Dataset entries:
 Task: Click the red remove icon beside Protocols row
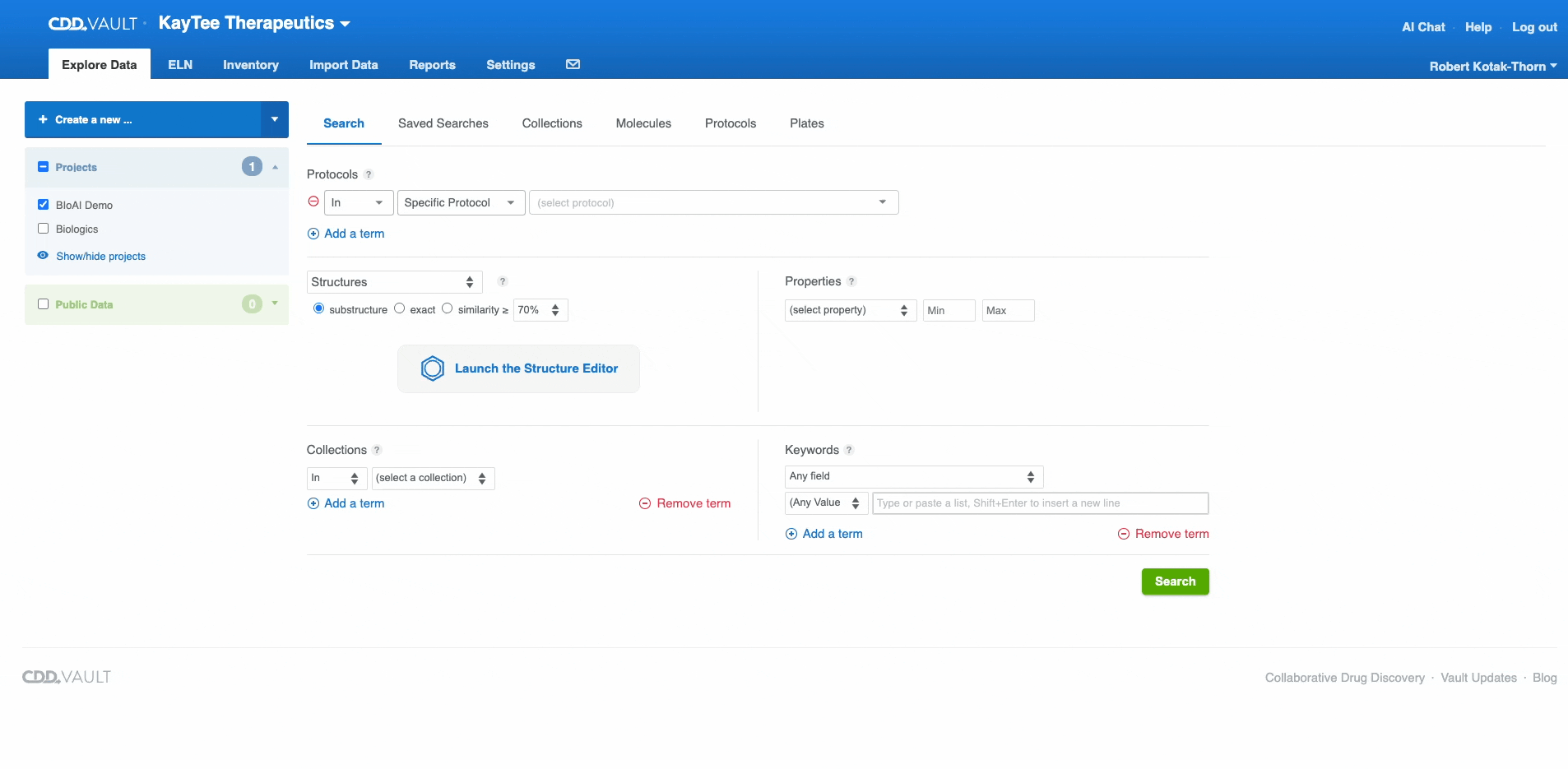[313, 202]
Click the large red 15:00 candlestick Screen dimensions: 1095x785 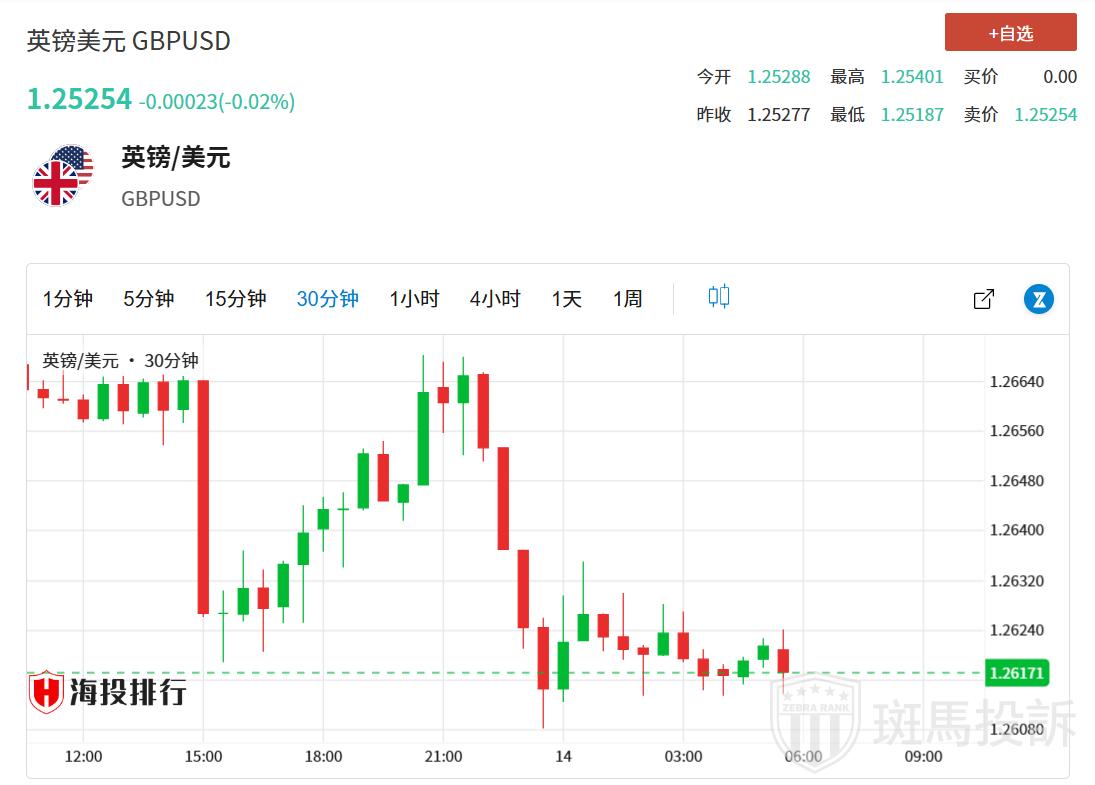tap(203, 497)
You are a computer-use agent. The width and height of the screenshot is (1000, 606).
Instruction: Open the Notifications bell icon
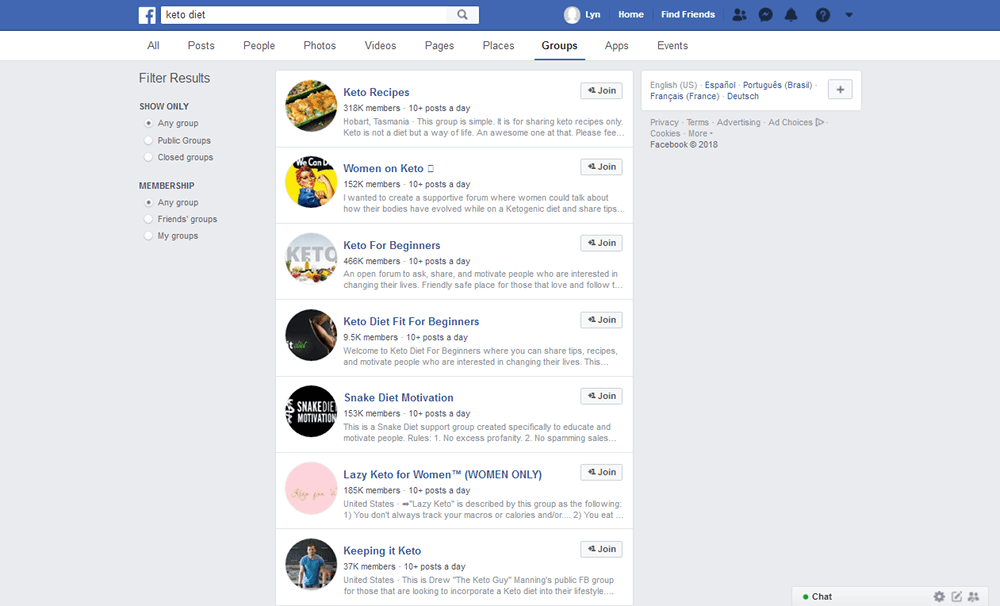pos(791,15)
--
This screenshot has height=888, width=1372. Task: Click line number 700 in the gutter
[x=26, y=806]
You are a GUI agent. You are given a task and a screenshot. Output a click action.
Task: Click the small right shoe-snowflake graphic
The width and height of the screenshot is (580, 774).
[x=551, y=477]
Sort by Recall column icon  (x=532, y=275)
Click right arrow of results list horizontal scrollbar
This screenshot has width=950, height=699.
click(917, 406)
--
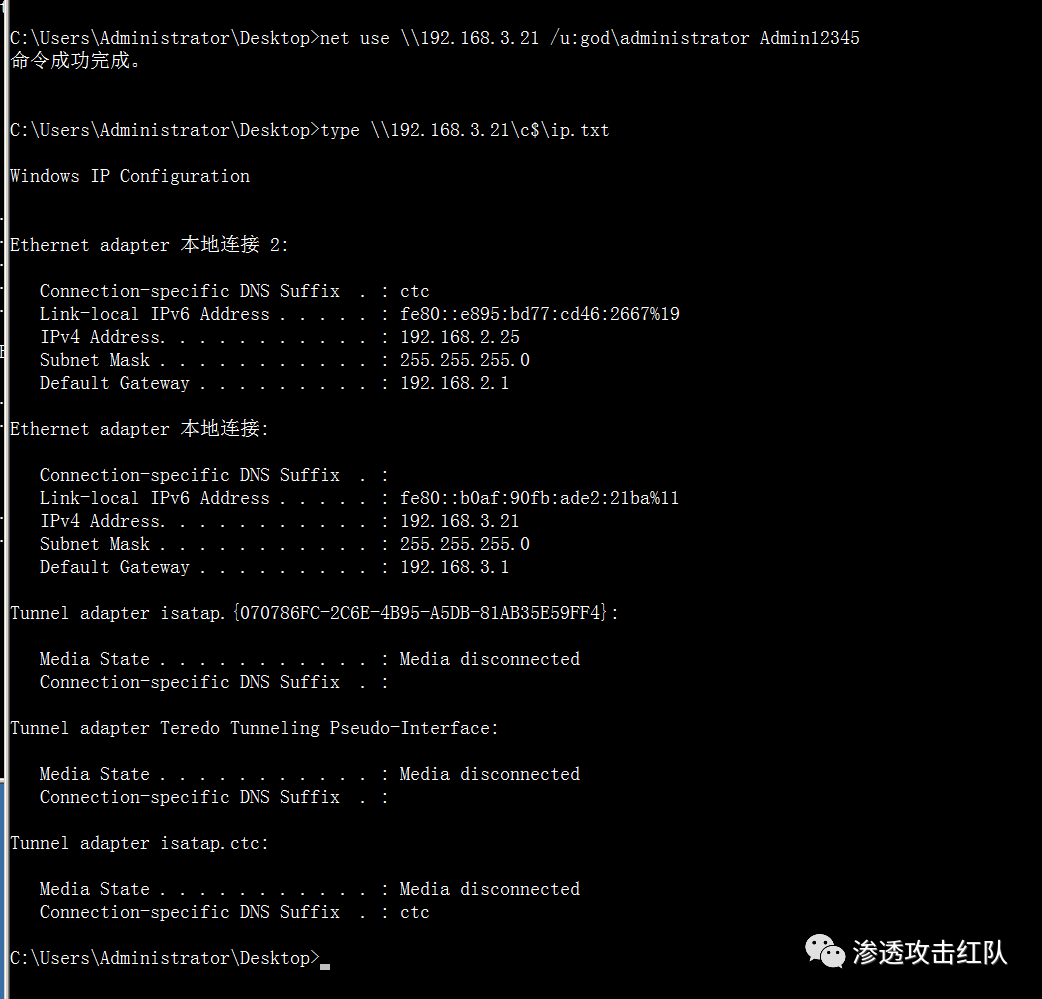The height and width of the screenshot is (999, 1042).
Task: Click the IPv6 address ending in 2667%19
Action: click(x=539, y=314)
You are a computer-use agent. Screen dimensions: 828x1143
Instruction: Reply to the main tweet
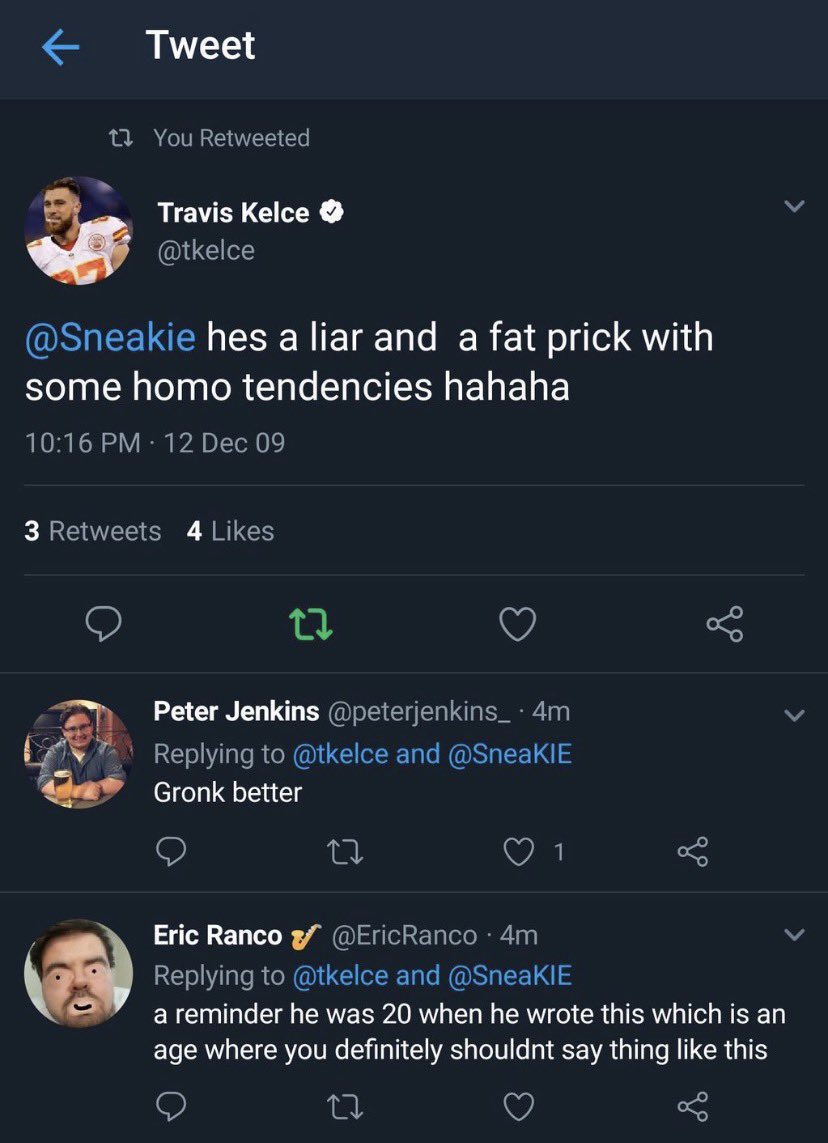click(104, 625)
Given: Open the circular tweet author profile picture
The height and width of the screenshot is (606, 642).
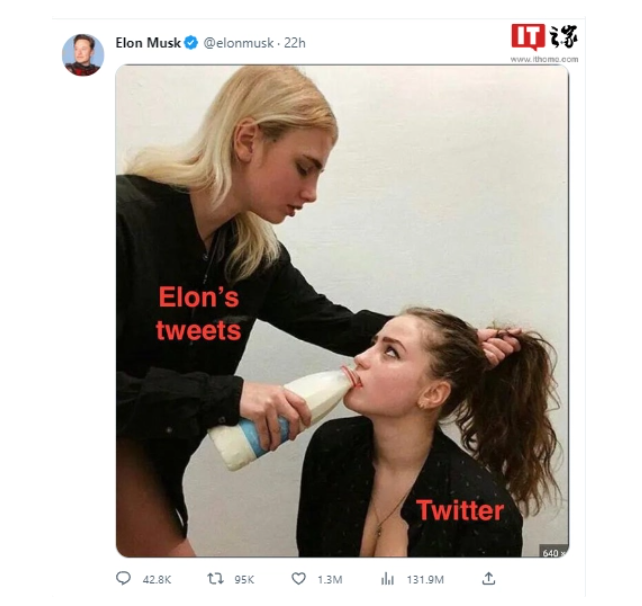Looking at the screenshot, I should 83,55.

• EXERCISE BRIEF: Scan the entries above. Copy each line that has the string "agent".

• RESULT OF THE EXERCISE:
You are a computer-use agent. The width and height of the screenshot is (1000, 606).
You are a GUI agent. You are given a task and a screenshot. Output a click action.
You are a computer-use agent. Screen dimensions: 828x1143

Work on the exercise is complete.